### Aim
Extend the blog post below on the absence of Latinos from science fiction, picking up right after its final sentence.
___ Provided text
Wednesday, October 05, 2005
Latinos of the Future?
Being of mixed ancestry (my father was Mexican-American, my mother was Irish-American) predisposes me to be sensitive to representations of race. Obviously the main-stream media rarely reflects my day-to-day life. This is something we all expect.
Still, sci-fi’s consistent exclusion of Latinos stings a bit too much. When I started this blog entry, I intended it to be a critique of sci-fi representations of Latinos. It turns out that I couldn’t even think of enough Latinos in mainstream sci-fi to fill the blog. Don't worry, though, I think highly enough of my opinion to fill plenty of space.
It baffles me that sci-fi so conspicuously excludes Latinos. According to these predications of the future, do we, as a people, simply stop existing? Did all of the Latinos in these alternate universes board a massive spaceship and leave earth behind?
It should come as no surprise that I am a huge nerd. Star Trek, Star Wars, comics, and really bad movies are all guilty, guilty, guilty pleasures in my world. Couldn’t they toss in a single Sanchez or Gonzalez into these things?
Yes, I know there are a few. Over the past two decades the mainstream media keeps “discovering” that Latinos actually account for a large percentage of the U.S. population. During these moments, we see a few blips of representations. Those images, however, are most often hasty creations that rarely last.
Marvel, for instance, created the comic character “Firebird” during one of these moments of Latino “celebration.” What was her story? Why was she named after a badly built car?
Well, Bonita Juarez grew up in New Mexico (this, I like). One day, a comet hit Juarez while she was wondering in the desert. I can’t say that I spent much time mindlessly roaming through New Mexico’s desert in my twenty years there. Apparently this is how Juarez enjoyed spending her free time, ultimately leading to her super powers.
If Marvel really wanted to be political, they would have made her poisoned from all the federal government’s nuclear testing in New Mexico’s deserts. This might have at least explained her unfortunate fire-engine red face. Regardless, with newly imbued comet-powers, she joined an X-Men knock-off group called the “Texas Rangers.”
I don’t like to moan, but why would someone living in New Mexico join the “Texas Rangers?” Not to mention that the real-life Texas Rangers brutally harassed and murdered thousands of Mexican Americans along the border in the past century. Wouldn't a Latina superhero, therefore, bristle at joining a group called the “Texas Rangers?” Seemingly Juarez was willing to let bygones be bygones.
______
___ Given information
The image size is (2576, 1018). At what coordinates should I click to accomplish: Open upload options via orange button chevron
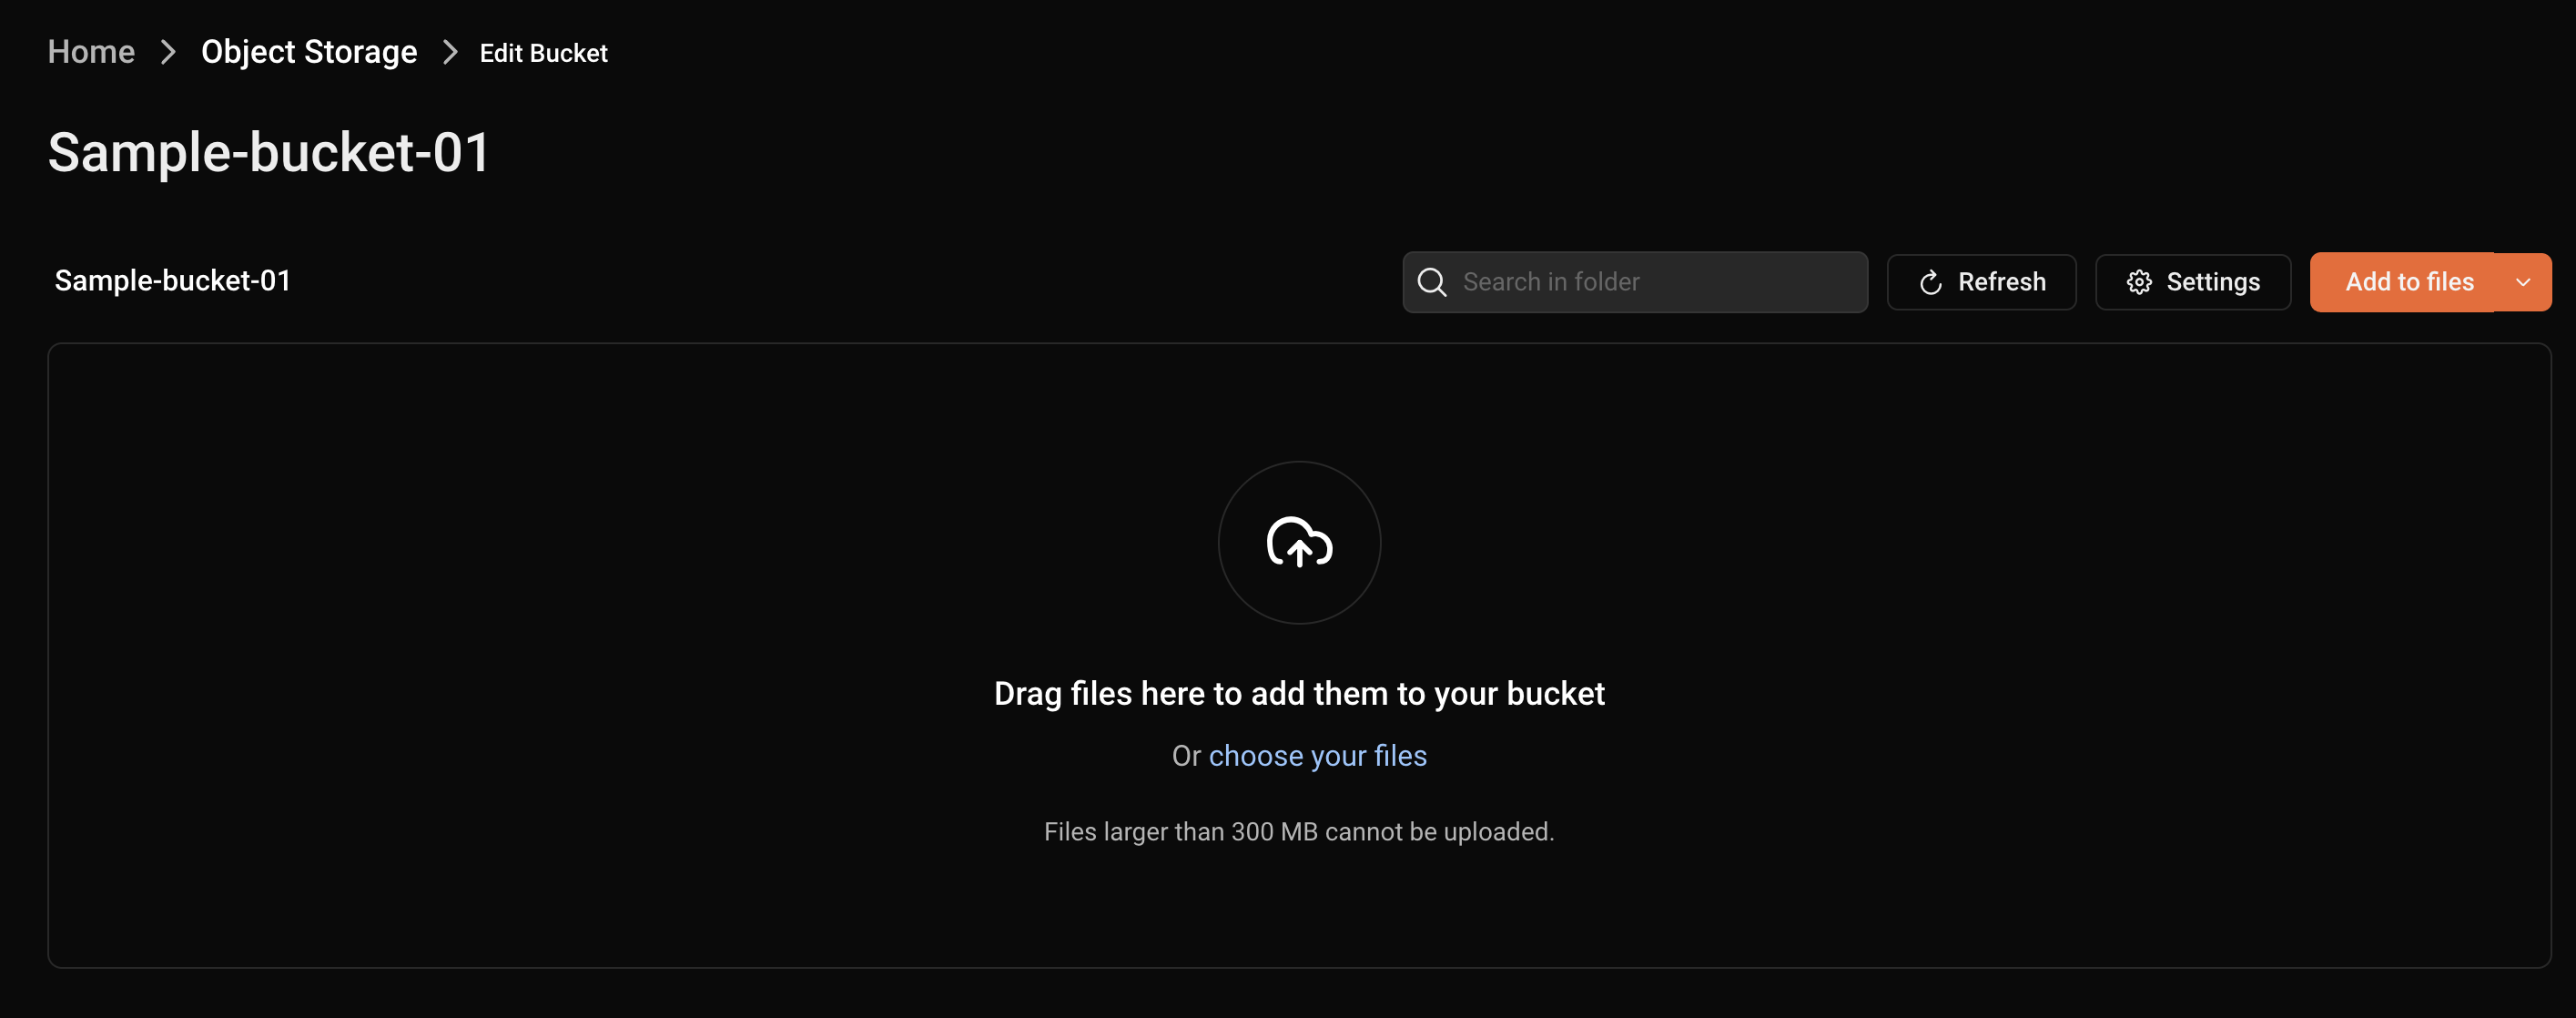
______
### Result below
Juarez, like every other minority superhero character ever-ever, worked as a social worker by day. Superman got to be a reporter. Wonder Woman got to be in the navy and, later, the UN. Batman lived off of his wealth. Minority comic characters, though, are always tied to the ghetto and are always playing the "good role" of social worker.
What’s that you say? “GayProf,” you cry out, “I never even heard of Firebird.” Don’t fret, you aren’t alone. Only the most die-hard comic fans would ever know her story. Indeed, I didn’t know she existed until I was bemoaning the lack of Latino superheroes during my childhood. A hyper-comic-collector friend of mine offered Firebird as a (the only?) 1980s option. The problem is, though, she never seemed to do anything beyond existing. Just try to find a comic featuring Firebird. Go on -- I dare you. Firebird pledged her life to helping the people of the Southwest and then promptly disappeared from comic-book racks across the nation.
How about television, you ask? Star Trek, despite its claims of a rosy, multi-culture future, rarely included Latino characters. Only Star Trek Voyager offered a few Latino actors as constant figures. Yet, as they gave with one hand, they took away with the other.
When I whine about the lack of Latinos in Star Trek (and I whine about this often), many of my friends instantly name Chakotay. While it is true that Robert Beltrain is a real-life Mexican-American actor, Chakotay (the character) was Native American (not Latino). We won’t even delve into the fact that the show couldn’t seem to name Chakotay’s origins (at different times hinting he was Pueblo, Cherokee, Apache, and/or Navajo). For the purposes of the U.S. Census, though, Chakotay would not technically qualify as “Latino.”
Then there was B’Elanna Torres. Gee, no racial problems with this character. Her mother was Klingon, her father was human/Latino. So, we still don’t get a character that is just Latino. Her Latino father, moreover, abandoned B’Elanna when she was a child. As a result, we are told, B'Elanna and her mother had to subsist using space food stamps. Torres grew up hating every aspect of her human/Latino heritage. What a great message for the kids! Didn’t Daniel Patrick Moynihan use B’Elanna as one of his cases in his racist report “The Intergalactic Latino Family: The Case for National Action?” Thank you, Star Trek. You are a true friend of the Latino people.
So, I call on you, dear readers. Are there positive images of Latinos in sci-fi out there? Am I just missing them? I will take anything -- comics, films, tv (No, Jimmy Smits playing Bail Organa does not count. I hate to be picky, but in the Star-Wars universe, Organa was Alderaanion, not Latino). I will give bonus points if you can also name positive images of gay Latinos in mainstream media. Triple points to the person who can name images of gay Latinos in sci-fi.